Dennoch hat Kortison in der breiten Bevölkerung keinen guten Ruf. „Die Verschreibung von Kortikosteroiden als Nasenspray erfolgt bei Heuschnupfen viel zu selten“, moniert Allergologe Knut Brockow. Dabei sei der Wirkstoff bei Pollenallergie sehr sinnvoll, weil er die Entzündung positiv beeinflusse.

Hausmittel gegen Heuschnupfen

Auch einfache Hausmittel können die Beschwerden bei Heuschnupfen lindern. Wir haben dir die wichtigsten zusammengestellt: Heuschnupfen: Wirksame Hausmittel gegen verstopfte Nase und juckende Augen

Doch auch wenn ein Dampfbad beruhigt und Tee das Kratzen im Hals lindert, du bekämpfst dabei nur die Symptome, nicht die Ursache. Du solltest deshalb trotzdem einen Allergietest machen lassen und ärztlich abklären, welche Medikamente am sinnvollsten sind.

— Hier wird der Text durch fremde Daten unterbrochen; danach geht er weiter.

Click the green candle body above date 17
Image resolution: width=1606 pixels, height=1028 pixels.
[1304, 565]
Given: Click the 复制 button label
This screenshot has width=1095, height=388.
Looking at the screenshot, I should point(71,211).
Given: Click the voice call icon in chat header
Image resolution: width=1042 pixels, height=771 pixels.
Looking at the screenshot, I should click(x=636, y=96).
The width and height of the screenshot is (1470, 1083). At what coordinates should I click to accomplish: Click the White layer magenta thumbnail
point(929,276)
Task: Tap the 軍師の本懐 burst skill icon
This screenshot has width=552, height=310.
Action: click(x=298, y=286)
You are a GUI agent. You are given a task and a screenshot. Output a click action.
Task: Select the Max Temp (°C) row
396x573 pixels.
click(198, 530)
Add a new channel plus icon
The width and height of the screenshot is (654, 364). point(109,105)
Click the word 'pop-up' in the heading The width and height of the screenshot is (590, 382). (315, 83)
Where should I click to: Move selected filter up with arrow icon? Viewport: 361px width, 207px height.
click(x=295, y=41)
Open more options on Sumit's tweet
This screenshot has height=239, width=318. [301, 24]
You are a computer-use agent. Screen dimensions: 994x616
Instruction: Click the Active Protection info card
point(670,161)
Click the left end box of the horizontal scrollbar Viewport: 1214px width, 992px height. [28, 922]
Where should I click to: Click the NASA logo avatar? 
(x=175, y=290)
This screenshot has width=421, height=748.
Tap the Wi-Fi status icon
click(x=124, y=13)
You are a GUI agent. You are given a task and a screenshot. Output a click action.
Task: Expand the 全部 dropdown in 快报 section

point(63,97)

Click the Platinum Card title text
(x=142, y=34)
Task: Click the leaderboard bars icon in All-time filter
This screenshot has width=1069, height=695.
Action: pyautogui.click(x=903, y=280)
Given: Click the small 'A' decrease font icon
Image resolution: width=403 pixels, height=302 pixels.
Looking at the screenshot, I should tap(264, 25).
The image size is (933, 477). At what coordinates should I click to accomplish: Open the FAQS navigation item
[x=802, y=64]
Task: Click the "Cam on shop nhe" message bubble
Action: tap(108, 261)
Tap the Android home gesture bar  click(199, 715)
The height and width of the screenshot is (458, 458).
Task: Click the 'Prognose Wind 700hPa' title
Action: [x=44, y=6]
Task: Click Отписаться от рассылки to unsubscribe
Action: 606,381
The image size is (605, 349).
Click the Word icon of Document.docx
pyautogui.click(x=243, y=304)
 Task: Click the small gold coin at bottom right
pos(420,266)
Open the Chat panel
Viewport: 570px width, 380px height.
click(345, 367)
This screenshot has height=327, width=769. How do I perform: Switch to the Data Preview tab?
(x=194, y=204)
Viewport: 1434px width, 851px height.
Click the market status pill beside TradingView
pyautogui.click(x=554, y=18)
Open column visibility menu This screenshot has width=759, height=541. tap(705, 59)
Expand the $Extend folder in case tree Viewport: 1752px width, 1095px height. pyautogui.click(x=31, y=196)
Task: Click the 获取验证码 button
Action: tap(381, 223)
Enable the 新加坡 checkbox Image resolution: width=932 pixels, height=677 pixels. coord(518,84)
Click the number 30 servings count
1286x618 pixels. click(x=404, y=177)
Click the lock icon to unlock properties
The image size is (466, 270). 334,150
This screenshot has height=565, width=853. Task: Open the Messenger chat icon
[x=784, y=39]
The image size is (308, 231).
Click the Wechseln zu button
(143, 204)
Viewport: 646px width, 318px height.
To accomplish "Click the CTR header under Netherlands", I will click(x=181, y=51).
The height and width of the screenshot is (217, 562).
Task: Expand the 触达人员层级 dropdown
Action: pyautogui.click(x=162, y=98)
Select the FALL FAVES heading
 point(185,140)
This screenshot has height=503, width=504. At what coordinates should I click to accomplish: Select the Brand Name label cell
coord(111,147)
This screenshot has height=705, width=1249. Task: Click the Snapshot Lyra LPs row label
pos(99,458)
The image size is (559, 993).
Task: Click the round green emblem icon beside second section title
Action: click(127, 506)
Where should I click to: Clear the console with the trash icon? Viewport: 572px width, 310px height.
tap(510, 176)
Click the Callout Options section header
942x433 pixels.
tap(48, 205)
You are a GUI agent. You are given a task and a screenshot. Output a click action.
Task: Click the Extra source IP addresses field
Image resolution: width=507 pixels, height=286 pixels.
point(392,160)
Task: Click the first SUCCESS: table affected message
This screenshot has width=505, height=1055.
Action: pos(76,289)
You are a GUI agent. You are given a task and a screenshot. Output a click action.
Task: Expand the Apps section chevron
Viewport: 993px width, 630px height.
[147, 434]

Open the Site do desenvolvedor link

Wichtige Maßnahmen gegen Heuschnupfen

Damit dich die Pollenallergie nicht zu sehr quält, kannst du folgende Vorkehrungen treffen:

  • Trage ein Tuch oder eine Kappe auf dem Kopf. Pollen bleiben leicht in den Haaren hängen. Positiver Nebeneffekt: Du bist besser vor der Sonne geschützt.
  • Wasche, sobald du nach Hause kommst, Hände, Arme und Gesicht ab, um Pollen zu entfernen.
  • Wechsle zuhause die Kleidung oder ziehe die Klamotten zumindest nicht im Schlafzimmer aus.
  • Kämme deine Haare aus, bevor du die Kleidung wechselst.
  • Dusche am besten vor dem Schlafengehen.
  • Wasche deine Haare häufig, unter Umständen sogar täglich.
  • Putze deinen Wohnbereich regelmäßig – wir empfehlen umweltfreundliche Hausmittel.
  • Befestige Pollenschutzgitter an den Fenstern. Da das Material dicht ist, solltest du länger lüften, um einen guten Luftaustausch zu erreichen.

Du kannst Pollen nicht vollständig aus dem Weg gehen. Auch wenn Fenster und Türen weitestgehend geschlossen sind, können die Partikelchen in die Wohnung dringen. „Selbst wenn Sie sich im Keller einschließen, würden wahrscheinlich noch kleine Pollen durch die Fensterritzen hineinfliegen“, so das Urteil von Prof. Regina Fölster-Holst.

Doch du kannst die Pollenbelastung im Auge behalten – per Pollenflug-App oder bei vielen Wetterdiensten. Wenn ein starker Pollenflug vorhergesagt ist, kannst du zumindest entsprechend planen und nicht draußen Sport machen oder zu Mittag essen.